Torna l'incubo spread in Italia. Ieri martedì 2 ottobre lo spread, che misura la differenza di rendimento tra i titoli italiani e il corrispettivo tedesco e soprattutto funziona da termometro sulla fiducia dei mercati che l’Italia sarà in grado di ripagare chi finanzia il suo debito, è tornato in zona rosso pericolo. Gli investitori lo hanno visto sugli schermi di Bloomberg spingersi fino a 303,7 punti base nel finale di seduta, per poi chiudere a 302,5 punti base (282 punti la chiusura dell’altro ieri).

Cosa significa tutto questo? Fino a undici miliardi in più: tale è il costo dell’impennata di ieri, per le finanze pubbliche e quindi per i contribuenti italiani. Una stangata che rischia di rimettere in discussione tutta l’impalcatura del Def, perché vanifica buona parte dello stimolo sulla crescita su cui la maggioranza conta di far leva per far scendere il debito nonostante l’aumento del deficit. Ultima a lanciare l’allarme è stata Goldman Sachs, con numeri che superano di gran lunga le stime degli ultimi mesi.

Con lo spread a questi livelli l’aggravio in spesa per interessi che l’Italia deve pagare è “modesto”, poco più di tre miliardi di euro, nel 2019. Ma mettendo insieme il rincaro da qui al 2021 (nell’ipotesi che lo spread resti a questi livelli) si arriva cumulativamente a oltre 20 miliardi, di cui cinque fra il 2018 e il 2019: se ne andrebbe in fumo un quarto dei 40 miliardi stimati per la manovra 2019. E’ fra i più duri degli scenari circolati di recente, perché riflette uno spread in zona 300, con un rendimento del Btp a due anni quasi raddoppiato in sole quattro sedute, all’1,37% di oggi da circa 0,75% della scorsa settimana.

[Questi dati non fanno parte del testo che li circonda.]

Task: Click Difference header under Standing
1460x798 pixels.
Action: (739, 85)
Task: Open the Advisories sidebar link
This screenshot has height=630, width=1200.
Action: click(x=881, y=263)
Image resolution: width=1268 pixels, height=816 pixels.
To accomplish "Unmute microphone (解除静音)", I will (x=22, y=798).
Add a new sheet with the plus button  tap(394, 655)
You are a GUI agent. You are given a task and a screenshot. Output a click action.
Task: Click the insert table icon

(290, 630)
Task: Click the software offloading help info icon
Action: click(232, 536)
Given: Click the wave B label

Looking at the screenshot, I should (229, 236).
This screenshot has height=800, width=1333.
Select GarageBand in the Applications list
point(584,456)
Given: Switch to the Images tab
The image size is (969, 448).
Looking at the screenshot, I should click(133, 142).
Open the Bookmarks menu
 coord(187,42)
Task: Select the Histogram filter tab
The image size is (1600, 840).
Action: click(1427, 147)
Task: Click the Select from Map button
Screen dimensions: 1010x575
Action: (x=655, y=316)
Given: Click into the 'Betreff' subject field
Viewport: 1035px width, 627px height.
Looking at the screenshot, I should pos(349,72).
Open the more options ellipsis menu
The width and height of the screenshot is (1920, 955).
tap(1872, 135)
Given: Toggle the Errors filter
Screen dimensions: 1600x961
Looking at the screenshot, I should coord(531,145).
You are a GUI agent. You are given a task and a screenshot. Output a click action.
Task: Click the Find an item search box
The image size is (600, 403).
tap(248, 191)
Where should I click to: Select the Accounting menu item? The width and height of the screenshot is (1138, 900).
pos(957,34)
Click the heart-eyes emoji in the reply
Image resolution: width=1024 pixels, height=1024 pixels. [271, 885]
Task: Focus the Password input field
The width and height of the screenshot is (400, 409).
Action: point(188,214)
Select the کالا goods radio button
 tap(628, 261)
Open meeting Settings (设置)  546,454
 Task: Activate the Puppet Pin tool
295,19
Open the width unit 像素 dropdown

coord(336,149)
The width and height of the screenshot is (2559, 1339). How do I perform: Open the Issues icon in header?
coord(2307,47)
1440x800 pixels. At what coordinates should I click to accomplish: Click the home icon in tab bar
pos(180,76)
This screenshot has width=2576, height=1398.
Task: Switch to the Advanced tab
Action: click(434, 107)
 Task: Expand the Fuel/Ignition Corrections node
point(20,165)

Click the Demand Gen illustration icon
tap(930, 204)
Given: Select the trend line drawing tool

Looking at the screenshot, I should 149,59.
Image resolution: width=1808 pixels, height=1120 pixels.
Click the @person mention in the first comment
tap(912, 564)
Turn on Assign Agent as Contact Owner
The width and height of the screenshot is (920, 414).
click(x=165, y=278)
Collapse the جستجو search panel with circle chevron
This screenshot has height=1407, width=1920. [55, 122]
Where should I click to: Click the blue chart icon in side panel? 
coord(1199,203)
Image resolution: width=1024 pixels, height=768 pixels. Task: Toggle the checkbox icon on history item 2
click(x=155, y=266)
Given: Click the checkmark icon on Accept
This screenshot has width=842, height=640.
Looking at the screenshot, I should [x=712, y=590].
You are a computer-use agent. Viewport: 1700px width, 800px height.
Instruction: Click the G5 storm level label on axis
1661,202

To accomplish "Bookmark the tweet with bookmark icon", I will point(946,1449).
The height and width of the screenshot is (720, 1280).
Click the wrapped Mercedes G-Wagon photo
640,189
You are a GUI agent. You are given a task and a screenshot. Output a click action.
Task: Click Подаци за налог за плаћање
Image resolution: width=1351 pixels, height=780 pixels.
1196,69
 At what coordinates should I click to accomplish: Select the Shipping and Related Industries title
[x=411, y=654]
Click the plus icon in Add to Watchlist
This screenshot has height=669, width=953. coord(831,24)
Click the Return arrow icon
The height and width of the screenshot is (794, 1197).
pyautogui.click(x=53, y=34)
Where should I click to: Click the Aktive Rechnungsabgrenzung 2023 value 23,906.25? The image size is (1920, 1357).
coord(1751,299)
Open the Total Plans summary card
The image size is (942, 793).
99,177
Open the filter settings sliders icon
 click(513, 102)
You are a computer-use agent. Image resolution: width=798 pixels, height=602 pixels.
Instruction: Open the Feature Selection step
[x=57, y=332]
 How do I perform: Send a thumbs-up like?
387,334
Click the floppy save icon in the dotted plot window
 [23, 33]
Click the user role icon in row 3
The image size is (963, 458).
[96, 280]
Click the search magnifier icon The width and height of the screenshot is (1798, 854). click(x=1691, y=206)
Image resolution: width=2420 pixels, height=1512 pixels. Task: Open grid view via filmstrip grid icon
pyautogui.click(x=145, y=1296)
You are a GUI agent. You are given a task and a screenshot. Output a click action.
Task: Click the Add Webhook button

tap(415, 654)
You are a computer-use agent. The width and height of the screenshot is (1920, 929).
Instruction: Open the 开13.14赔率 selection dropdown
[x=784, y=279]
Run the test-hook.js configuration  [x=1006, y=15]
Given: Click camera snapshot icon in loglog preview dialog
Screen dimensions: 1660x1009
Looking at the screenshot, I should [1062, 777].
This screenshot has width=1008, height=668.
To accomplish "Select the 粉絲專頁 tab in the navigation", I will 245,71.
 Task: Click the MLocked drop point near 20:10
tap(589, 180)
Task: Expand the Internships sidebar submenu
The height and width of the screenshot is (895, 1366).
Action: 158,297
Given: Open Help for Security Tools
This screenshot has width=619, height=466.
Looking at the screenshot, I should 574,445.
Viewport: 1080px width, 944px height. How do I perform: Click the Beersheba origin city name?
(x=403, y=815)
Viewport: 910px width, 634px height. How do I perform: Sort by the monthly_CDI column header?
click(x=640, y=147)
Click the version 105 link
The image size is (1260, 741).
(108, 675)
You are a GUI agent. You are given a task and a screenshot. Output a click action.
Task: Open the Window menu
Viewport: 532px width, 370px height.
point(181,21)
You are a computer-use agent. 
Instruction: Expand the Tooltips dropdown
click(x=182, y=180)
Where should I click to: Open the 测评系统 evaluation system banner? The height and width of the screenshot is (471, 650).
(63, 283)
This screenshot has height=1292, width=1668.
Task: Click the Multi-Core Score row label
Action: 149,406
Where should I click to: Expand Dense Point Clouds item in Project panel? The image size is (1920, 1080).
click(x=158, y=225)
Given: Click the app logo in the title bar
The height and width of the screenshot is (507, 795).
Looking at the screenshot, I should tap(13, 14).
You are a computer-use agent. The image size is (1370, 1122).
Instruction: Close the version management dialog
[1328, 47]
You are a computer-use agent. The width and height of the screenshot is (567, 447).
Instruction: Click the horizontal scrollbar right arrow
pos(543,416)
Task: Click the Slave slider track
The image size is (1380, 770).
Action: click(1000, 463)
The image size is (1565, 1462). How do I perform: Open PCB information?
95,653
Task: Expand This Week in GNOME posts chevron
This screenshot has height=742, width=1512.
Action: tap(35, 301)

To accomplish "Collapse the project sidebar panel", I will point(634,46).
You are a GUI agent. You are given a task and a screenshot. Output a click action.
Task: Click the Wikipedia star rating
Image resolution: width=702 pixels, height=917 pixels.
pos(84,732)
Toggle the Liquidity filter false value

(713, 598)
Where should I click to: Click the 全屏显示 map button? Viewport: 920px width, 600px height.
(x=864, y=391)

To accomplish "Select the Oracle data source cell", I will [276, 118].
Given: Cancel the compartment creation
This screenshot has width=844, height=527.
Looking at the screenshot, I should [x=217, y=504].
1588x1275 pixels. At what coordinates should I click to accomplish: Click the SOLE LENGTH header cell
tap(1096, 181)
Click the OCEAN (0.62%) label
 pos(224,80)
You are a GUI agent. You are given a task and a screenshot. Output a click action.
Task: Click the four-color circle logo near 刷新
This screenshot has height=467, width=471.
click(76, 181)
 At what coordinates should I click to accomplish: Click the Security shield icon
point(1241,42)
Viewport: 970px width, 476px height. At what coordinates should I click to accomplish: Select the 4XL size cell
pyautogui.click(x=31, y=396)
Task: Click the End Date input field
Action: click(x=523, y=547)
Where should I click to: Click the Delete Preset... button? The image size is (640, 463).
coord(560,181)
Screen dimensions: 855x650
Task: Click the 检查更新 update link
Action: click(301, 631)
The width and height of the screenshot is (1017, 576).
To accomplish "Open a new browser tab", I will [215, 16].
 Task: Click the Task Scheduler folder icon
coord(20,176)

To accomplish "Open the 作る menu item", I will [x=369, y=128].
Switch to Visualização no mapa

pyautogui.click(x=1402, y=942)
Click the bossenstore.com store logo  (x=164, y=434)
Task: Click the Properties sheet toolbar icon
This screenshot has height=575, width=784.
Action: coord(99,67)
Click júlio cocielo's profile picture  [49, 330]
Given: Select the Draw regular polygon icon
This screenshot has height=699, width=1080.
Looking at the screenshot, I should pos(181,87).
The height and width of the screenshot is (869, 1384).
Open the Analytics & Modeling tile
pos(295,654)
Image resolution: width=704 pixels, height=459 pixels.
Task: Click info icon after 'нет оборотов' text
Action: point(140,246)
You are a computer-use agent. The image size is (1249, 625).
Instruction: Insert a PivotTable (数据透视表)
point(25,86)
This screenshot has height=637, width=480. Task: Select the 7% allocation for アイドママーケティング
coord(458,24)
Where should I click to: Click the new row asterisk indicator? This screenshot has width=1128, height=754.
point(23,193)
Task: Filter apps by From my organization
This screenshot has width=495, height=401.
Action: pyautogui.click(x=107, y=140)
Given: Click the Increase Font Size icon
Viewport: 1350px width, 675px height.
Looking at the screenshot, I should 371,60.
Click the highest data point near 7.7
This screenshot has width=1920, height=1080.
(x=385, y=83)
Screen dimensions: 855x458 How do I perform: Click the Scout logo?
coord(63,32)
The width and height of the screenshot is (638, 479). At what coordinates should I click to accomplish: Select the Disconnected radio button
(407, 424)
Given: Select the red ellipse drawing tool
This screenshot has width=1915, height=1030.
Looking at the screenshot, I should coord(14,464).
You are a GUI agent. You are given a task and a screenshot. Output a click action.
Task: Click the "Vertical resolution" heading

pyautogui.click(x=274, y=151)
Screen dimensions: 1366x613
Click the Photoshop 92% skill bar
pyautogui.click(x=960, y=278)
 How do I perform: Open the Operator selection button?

E una Bce che, proprio mentre l’Italia affronta importanti scadenze di debito da rifinanziare (Bot e Btp per 12 miliardi ciascuno solo a ottobre), aiuterà sempre meno:
secondo Goldman, l’Eurotower, che ha comprato circa 360 miliardi di carta italiana col Quantitative easing, fermerà le macchine da gennaio. I reinvestimenti si limiteranno nel 2019 a 3-3,5 miliardi medi al mese contro emissioni del Tesoro sui 20 miliardi. Carlo Cottarelli, ex Fmi oggi a capo dell’Osservatorio conti pubblici, stima che se lo spread rimanesse a 300 punti base il costo aggiuntivo sarebbe di 935 milioni nel 2018 e di 6,2 miliardi nel 2019. I modelli dell’Ufficio parlamentare di bilancio sono prudenti, perché ci vuole tempo per trasformare: a un rialzo di un punto percentuale su tutta la curva dei rendimenti dei titoli italiani corrisponderebbe un aggravio in termini di spesa per interessi “da 1,8 miliardi nel primo anno, 4,5 miliardi nel secondo e 6,6 nel 2020”.

Ma con i Btp balzati in sei mesi da rendimenti negativi all’1,37% (sul due anni), dallo 0,75% al 2,59% (5 anni) e dall’1,75% al 3,35% (10 anni) quei numeri rischiano di essere superati. Sarebbe il paradosso: ampi settori della maggioranza sognano un ritorno a una banca centrale che finanzia direttamente il bilancio pubblico tenendo bassa la spesa per interessi, come prima del divorzio fra Bankitalia e Tesoro del 1981. Ciò consentirebbe maggiori margini di bilancio. Ma nel frattempo lo spread delle parole (che però con la manovra diverranno fatti) sta facendo esattamente il contrario.